David Lynch, cortesía de "la red"
Antaño, los engendros que la mente de Lynch decidía aferrar al celuloide con garras de espanto y carcajada, eran poco menos que anomalías. Hoy, ahora, ya, en este momento histórico en que hemos dejado de denigrar a Freud y sus acólitos, en estos tiempos en que asumimos que nuestro interior tiene más de engranaje defectuoso que de alquimia mirífica, es que reconocemos el genio de Lynch por haber inmortalizado en la pantalla del cine el aura de los fantasmas que, hasta ayer, sólo se proyectaba en la pantalla inversa de nuestras pesadillas como espejos.

Si llevamos a nuestros hijos al colegio, aparte para lograr que no nos arrebaten la franja horaria que dedicamos a ganar la economía que nos permita sostenerlos, es para vivir tranquilos sabiendo que están siendo bien educados. Así que no permitiremos que la corrección política imponga a nuestros descendientes el acompañarse durante tantas horas de un niño subnormal, por ejemplo. Pero resulta que ese niño sólo es un diseño humano desbaratado por la pedrada envidiosa de un dios imperfecto. El niño habitaba el confort afelpado de un útero amante. Nadaba, se zambullía, chapoteaba en los cauces rosa y latido del vientre materno subiéndose, de tanto en tanto, a ramajes de arteria benévola por querer ver de cerca los pajaritos del futuro. Y en esto que la envidia de un dios descreído de su propia creación decidió lanzarle una pedrada para hacerle bajar del árbol, hiriéndole el entendimiento de por vida, dejándole en un limbo de pájaros afónicas, luciérnagas sin luz y escarcha de primavera. Así nació aquel niño defectuoso. Y aunque él, seguro, hubiese preferido permanecer varado en la marea felpa y carmín con que le acariciaba su madre, llegó aquella otra madre más cruel: natura, a imponer sus ciencias y calendarios: el niño descubrió la luz del paritorio, entre llantos, como quien se asoma a un holograma de tinieblas.

Hoy el niño acude a clase junto a otros niños. Pero no puede jugar con ellos. Estos también le lanzan piedras. Los propios padres las han depositado en sus manos para alejar el fantasma del miedo a lo distinto, para asegurar a sus descendientes un futuro normal, lejos del posible contagio de lo raro, lo anormal. El niño subnormal, o sea. Por eso proporcionan piedras a sus hijos. Para que asusten a ese fantasma con forma de niño cuyos juegos no entienden.

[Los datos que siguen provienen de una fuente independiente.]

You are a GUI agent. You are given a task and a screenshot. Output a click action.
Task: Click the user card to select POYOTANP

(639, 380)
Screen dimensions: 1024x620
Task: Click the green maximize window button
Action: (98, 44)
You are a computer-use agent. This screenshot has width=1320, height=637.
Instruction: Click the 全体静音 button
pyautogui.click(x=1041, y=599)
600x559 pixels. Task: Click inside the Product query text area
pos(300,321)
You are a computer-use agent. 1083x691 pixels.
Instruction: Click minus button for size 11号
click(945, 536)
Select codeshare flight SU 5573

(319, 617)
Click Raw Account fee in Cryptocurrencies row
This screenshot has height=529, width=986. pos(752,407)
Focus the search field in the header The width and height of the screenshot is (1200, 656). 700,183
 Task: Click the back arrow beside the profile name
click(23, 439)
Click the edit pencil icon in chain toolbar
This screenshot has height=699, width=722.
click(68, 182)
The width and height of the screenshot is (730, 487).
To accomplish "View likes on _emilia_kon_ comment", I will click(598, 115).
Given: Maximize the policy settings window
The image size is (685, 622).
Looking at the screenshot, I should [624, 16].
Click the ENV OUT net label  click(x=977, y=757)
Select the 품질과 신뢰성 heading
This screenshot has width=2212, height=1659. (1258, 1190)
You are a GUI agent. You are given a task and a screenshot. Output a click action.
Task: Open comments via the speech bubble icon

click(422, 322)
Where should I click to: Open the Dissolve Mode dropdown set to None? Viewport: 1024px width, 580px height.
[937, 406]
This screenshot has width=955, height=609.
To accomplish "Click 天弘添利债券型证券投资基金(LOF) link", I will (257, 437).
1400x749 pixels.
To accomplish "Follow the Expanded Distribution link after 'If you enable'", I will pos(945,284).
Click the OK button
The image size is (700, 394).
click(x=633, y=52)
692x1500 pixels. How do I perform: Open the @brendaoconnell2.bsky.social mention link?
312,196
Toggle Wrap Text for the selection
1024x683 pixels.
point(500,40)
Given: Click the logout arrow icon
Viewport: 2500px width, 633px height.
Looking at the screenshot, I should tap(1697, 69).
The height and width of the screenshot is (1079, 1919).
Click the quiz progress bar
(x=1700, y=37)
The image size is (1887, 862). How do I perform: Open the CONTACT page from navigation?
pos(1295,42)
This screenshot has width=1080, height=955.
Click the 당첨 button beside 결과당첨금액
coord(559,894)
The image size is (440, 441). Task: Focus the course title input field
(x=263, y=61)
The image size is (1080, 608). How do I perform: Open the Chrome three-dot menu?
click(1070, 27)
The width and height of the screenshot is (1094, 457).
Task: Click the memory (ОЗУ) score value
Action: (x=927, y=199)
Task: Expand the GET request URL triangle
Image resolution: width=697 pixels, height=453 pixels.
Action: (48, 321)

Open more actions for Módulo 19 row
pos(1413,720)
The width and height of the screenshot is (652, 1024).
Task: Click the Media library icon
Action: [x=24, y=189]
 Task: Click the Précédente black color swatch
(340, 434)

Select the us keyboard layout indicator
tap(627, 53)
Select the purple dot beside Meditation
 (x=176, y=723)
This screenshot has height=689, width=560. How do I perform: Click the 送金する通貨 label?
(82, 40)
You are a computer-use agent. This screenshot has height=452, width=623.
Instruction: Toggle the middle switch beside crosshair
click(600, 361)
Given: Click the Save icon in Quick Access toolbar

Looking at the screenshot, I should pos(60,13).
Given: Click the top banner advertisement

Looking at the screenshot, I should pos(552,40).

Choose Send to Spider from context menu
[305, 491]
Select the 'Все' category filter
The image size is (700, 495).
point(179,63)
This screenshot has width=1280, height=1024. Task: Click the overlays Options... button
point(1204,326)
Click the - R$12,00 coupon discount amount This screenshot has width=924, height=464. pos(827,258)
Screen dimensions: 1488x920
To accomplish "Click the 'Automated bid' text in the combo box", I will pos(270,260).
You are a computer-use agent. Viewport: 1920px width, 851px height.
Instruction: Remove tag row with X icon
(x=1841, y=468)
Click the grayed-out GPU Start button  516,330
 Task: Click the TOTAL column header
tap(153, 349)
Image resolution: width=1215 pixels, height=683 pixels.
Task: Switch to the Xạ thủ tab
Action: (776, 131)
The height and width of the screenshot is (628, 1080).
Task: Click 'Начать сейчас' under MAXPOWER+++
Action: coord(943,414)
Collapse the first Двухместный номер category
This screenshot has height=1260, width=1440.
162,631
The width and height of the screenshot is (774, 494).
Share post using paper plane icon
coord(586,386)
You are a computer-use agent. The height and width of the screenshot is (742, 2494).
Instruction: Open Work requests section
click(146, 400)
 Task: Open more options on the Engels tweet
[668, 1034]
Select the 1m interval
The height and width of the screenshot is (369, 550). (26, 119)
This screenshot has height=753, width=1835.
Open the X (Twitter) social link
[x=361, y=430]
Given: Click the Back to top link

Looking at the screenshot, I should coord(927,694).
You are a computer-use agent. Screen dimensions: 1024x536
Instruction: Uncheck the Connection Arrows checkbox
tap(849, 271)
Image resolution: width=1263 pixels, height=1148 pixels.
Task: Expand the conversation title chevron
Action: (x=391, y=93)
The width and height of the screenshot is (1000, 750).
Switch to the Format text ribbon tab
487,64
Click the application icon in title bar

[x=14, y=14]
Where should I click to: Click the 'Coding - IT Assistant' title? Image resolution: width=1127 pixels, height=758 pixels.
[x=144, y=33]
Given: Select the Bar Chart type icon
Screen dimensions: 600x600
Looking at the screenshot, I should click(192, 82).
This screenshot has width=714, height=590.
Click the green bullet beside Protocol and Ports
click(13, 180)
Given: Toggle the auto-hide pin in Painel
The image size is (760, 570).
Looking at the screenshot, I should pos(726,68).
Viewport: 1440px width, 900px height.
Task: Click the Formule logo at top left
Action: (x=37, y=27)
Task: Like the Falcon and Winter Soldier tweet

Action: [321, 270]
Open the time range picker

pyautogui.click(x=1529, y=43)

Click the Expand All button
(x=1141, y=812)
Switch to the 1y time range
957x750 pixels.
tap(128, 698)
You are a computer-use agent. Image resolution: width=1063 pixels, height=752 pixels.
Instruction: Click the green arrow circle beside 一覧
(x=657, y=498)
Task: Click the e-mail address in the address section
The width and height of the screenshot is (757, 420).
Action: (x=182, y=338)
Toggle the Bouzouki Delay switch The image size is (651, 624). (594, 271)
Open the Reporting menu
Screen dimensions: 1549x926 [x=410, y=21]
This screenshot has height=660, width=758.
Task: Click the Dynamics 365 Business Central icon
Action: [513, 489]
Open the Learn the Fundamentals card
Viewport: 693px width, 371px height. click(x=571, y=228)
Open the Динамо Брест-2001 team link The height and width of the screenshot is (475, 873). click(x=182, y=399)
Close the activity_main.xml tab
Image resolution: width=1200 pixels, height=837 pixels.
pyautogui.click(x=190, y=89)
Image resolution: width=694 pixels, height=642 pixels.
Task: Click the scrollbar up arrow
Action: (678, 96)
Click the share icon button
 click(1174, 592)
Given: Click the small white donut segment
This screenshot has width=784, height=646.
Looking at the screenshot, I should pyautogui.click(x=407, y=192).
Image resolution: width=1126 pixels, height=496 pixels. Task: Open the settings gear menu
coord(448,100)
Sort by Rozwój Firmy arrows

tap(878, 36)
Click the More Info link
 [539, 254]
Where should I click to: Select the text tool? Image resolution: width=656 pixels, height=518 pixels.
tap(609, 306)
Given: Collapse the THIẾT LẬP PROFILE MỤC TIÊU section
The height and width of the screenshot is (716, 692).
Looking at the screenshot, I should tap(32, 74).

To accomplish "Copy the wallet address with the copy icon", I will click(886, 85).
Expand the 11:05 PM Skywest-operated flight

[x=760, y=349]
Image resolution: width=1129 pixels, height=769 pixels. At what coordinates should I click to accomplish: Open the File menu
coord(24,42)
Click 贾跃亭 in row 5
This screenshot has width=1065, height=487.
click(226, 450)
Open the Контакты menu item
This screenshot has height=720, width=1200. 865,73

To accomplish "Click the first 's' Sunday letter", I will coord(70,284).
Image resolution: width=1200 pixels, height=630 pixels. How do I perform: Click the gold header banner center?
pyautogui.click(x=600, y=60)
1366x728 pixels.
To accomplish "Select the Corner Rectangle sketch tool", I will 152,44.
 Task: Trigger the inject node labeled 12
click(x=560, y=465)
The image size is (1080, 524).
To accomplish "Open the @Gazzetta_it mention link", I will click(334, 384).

Porque ese niño no juega normal, o su juego tiene unas normas demasiado libres que aún nadie les ha explicado (ni lo hará) en clase. Y es que lo anómalo asusta, por su cercanía, no vaya a ser que una improbable ósmosis envenene al resto de la sociedad.

A ciertas edades, los niños deben estar ya programados para un futuro de cifras y normas. No pueden seguir jugando en su palacio interior de gorriones y guirnaldas. Por eso hay que expulsar al niño defectuoso, para que no envenene al resto desbaratando su futuro de economías y ganarte el pan con el sudor de tu frente. El niño subnormal, como las criaturas de Lynch, asusta. Tal vez porque, como aquellas, porta en su interior el juego que perdimos cuando decidieron hacernos adultos. Así que mejor expulsarlo de clase, alejarlo de la manada. En el fondo, creo, hacen bien los padres del resto de chavales... que la manada, ya sabemos, hace jauría y asesina cuando huele la sangre fresca.

Antes de resbalar por el terraplén del pesimismo, me acomodo en el sofá, enciendo la tele y me dispongo a visionar de nuevo Rabbits, esa teleserie de Lynch en que los protagonistas tienen cabeza de conejo. Sus orejas, de grandes, recuerdan las de burro que colocaban antaño, en clase, a los niños distintos, para hacer mofa de su natural torpeza, proporcionando así ejemplo al resto de alumnos.

Y perdonen si he llamado subnormal al niño en cuestión. Sé que no es políticamente correcto. Mejor sería decir niño con "necesidades educativas especiales"... y expulsarle del colegio.